[TEXT BLOCK — start]

In Mozambique, poverty reduction as a key objective of government policy predates the introduction of the PRSP approach by the IMF and the World Bank. PARPA— Mozambique’s PRSP—drew heavily on existing sectoral policies and programs, but it also put more firmly on the public agenda issues related to participation in domestic policy processes (including the role of parliament and political parties), and has brought greater attention to implementation constraints through a focus on monitoring results. It has become the common point of reference on poverty reduction policies within government—across line ministries and between central and provincial levels of government—and for dialogue between the government, other national stakeholders, and international development partners.

The principal objective in the PARPA is reduction in the incidence of poverty from 70 percent in 1997 to less than 60 percent in 2005, and to less than 50 percent by 2010. Six priority, and 11 complementary, areas are identified to promote human development and create a favorable environment for rapid, inclusive and broad-based growth. The priority areas are: (i) education; (ii) health; (iii) agriculture and rural development; (iv) basic infrastructure; (v) governance; and (vi) macroeconomic and financial policies.

Application of underlying principles

The PRSP approach has proved to be relevant to Mozambique, and the underlying principles have been applied to varying degrees in the PARPA process. Initially, the authorities resented what they saw as an additional externally-driven procedural requirement. Overall, however, the process has been country-driven with strong government ownership. A draft of the PARPA was subjected to a consultation process that involved the participation of business associations, labor unions, religious bodies, nongovernmental organizations, media, central and provincial government institutions and donors. Even though the consultation process had its shortcomings—for example, representatives of civil society organizations have pointed to insufficient time for preparation (e.g., materials were distributed late, and there was insufficient time for CSOs to consult members at grassroot levels)—the consultations did lead to significant changes to the draft, most notably the inclusion of good governance as one of the “fundamental priority” areas. However, after approval by the government, little has been done to disseminate PARPA (including preparing popular versions in main local languages); it is largely unknown in any detail outside Maputo and provincial capitals.

[TEXT BLOCK — finish]
[PROVIDED MATERIAL — start]

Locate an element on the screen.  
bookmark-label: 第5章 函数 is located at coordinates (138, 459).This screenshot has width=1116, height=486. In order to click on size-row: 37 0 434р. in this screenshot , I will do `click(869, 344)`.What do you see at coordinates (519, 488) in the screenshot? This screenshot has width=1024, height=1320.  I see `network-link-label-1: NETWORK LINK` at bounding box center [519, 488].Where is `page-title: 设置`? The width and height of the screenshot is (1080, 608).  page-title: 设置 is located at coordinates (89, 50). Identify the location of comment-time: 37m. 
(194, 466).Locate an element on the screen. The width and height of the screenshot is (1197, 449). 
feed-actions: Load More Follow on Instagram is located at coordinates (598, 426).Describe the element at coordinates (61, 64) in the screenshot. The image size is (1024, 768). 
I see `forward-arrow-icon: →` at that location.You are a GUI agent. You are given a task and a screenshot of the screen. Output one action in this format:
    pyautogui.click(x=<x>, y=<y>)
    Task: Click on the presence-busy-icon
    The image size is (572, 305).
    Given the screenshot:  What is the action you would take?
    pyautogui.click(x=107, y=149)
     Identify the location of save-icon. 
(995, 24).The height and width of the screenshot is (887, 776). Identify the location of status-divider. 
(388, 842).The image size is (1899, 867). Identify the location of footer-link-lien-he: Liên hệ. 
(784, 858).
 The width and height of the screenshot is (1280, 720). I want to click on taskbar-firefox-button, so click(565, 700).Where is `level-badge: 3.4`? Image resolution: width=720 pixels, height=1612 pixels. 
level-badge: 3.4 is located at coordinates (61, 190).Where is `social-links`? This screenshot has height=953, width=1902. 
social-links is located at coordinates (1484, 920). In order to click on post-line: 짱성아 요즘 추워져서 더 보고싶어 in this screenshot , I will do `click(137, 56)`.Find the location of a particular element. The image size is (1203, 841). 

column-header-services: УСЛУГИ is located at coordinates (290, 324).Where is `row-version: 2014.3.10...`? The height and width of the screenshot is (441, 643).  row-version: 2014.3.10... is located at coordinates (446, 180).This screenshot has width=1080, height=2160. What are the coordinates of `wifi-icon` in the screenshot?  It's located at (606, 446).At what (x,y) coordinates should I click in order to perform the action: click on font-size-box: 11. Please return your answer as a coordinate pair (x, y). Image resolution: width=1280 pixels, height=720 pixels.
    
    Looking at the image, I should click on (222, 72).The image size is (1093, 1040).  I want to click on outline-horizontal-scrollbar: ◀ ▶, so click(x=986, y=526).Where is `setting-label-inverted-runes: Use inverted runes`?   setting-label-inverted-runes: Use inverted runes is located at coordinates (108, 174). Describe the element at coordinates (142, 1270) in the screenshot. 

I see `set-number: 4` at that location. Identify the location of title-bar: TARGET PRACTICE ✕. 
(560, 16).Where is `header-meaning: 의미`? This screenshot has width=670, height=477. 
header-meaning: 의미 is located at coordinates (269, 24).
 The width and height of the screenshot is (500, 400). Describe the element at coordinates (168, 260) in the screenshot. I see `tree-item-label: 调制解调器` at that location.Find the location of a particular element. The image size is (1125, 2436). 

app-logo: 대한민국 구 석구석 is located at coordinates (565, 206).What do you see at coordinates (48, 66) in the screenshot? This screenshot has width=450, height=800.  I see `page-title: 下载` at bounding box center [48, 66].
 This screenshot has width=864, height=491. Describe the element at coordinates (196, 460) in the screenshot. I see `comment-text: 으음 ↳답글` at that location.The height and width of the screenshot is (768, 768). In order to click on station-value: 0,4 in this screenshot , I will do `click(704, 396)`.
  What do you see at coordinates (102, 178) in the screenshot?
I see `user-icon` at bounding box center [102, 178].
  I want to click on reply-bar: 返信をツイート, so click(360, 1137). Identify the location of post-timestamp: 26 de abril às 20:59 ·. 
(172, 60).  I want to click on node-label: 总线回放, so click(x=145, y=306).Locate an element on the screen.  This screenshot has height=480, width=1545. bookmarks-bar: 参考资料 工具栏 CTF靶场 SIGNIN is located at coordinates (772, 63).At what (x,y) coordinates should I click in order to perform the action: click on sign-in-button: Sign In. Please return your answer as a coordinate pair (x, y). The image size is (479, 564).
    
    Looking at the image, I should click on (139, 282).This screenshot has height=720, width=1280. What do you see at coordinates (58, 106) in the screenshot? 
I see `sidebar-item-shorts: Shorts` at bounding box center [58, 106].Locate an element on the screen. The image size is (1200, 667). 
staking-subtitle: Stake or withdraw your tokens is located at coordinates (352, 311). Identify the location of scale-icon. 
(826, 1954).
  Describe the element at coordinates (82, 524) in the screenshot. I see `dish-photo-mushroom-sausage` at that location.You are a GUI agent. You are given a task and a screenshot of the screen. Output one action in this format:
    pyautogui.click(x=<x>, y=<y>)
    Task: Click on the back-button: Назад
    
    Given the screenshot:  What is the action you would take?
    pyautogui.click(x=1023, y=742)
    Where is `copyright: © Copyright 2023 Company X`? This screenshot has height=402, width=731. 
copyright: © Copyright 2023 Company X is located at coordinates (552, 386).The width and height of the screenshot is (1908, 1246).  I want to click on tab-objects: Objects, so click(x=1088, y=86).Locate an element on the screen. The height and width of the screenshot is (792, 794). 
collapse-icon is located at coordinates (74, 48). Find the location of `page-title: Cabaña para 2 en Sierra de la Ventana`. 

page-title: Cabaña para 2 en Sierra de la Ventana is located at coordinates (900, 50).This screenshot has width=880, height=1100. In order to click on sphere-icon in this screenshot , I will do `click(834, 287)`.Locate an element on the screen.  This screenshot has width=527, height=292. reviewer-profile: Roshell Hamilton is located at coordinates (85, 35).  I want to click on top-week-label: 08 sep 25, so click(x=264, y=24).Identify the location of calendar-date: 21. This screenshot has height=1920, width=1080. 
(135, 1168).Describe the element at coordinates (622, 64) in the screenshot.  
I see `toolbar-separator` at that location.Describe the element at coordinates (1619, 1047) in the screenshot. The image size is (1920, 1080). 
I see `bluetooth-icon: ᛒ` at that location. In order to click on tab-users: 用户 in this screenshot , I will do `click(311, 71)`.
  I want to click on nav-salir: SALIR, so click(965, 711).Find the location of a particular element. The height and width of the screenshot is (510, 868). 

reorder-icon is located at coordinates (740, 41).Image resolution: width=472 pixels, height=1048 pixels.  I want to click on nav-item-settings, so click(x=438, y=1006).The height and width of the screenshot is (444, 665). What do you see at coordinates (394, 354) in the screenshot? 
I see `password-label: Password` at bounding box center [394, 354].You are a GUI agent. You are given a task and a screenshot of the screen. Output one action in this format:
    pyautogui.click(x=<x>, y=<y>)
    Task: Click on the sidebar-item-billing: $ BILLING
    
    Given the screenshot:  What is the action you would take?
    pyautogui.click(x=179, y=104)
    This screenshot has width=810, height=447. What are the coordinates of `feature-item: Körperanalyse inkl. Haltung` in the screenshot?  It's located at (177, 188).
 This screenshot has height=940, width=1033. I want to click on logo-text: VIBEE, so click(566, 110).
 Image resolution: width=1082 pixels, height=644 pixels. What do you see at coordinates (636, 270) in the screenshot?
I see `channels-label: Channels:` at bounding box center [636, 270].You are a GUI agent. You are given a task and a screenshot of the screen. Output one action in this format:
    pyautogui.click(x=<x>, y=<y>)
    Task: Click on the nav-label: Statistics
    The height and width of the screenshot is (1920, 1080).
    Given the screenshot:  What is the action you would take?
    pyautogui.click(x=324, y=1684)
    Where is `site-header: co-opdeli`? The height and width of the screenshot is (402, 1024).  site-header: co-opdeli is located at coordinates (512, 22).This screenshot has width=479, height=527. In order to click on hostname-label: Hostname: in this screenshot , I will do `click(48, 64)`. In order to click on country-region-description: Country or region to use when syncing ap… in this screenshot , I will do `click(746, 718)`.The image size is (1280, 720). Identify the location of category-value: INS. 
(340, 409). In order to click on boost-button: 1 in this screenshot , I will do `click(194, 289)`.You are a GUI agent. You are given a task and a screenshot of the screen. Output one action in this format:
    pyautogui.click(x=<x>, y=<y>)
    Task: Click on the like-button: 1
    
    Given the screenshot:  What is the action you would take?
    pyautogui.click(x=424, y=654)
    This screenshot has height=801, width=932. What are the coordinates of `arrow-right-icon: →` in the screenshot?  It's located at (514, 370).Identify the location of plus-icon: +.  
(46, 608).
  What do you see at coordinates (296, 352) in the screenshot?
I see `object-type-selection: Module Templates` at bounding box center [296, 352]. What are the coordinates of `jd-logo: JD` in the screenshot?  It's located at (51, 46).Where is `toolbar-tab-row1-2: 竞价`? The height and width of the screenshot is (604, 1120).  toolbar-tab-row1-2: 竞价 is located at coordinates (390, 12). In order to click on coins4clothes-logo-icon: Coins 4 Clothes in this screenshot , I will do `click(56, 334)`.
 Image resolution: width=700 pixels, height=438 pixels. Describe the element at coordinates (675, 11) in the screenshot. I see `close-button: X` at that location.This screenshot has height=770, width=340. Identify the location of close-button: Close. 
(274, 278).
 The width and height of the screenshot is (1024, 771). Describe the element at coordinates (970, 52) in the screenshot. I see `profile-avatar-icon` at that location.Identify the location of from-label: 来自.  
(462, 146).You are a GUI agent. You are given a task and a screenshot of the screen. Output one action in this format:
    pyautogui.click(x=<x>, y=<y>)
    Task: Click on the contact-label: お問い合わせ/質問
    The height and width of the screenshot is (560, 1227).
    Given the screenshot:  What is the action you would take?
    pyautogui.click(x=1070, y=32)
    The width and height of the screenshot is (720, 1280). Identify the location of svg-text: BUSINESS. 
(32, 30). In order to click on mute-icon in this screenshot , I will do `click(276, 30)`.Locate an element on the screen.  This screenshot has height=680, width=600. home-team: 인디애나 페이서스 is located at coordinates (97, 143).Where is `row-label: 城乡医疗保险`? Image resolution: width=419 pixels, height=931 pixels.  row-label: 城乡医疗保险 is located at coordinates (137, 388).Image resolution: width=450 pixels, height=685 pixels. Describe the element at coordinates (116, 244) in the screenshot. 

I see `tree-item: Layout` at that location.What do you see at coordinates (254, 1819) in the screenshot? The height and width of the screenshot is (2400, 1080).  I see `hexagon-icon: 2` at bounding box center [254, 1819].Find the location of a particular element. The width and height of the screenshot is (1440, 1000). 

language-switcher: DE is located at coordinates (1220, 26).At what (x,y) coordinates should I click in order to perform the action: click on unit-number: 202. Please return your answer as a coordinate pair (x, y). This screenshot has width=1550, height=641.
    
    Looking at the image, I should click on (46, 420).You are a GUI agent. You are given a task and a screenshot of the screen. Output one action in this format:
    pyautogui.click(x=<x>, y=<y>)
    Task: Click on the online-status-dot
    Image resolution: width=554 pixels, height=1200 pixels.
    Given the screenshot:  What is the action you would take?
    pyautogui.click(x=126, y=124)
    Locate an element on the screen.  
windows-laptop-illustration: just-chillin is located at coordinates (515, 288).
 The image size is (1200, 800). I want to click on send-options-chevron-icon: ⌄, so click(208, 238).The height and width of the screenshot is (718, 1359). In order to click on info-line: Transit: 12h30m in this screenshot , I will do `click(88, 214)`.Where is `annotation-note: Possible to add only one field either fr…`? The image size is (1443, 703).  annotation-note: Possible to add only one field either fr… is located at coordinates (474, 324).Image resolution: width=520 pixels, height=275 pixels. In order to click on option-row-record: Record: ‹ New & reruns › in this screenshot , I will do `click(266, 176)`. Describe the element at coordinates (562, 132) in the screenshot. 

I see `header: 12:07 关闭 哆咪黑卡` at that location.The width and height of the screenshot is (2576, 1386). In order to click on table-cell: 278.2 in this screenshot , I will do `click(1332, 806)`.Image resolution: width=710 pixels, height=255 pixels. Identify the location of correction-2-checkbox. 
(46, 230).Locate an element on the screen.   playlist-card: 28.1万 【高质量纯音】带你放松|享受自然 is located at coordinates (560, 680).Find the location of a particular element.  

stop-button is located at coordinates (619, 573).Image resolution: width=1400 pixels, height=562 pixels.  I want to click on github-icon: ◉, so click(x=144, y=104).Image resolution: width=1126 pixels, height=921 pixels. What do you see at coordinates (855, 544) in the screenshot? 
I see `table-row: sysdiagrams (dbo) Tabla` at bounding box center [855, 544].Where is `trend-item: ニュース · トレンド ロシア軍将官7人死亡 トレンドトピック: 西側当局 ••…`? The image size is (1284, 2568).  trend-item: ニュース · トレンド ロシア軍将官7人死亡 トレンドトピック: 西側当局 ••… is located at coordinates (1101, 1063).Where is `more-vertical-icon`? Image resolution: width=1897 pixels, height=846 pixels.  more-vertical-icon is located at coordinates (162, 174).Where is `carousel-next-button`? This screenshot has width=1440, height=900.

[PROVIDED MATERIAL — finish]

## PROMPT 1
Name each of the priority areas that the passage on Mozambique's PARPA identifies.
## PROMPT 2
Using the passage on Mozambique's PARPA, state whether each statement agrees with it, and quote the words that settle each case.
(a) The PARPA aims to reduce the incidence of poverty to less than 50 percent by 2010.
(b) The authorities welcomed the PRSP approach from the outset.
(c) After government approval, popular versions of the PARPA were prepared in the main local languages.
The records have no role in this work.

## FINAL ANSWER 1
1. Education
2. Health
3. Agriculture and rural development
4. Basic infrastructure
5. Governance
6. Macroeconomic and financial policies

## FINAL ANSWER 2
(a) Yes: "to less than 50 percent by 2010"
(b) No: "Initially, the authorities resented what they saw as an additional externally-driven procedural requirement."
(c) No: "after approval by the government, little has been done to disseminate PARPA (including preparing popular versions in main local languages)"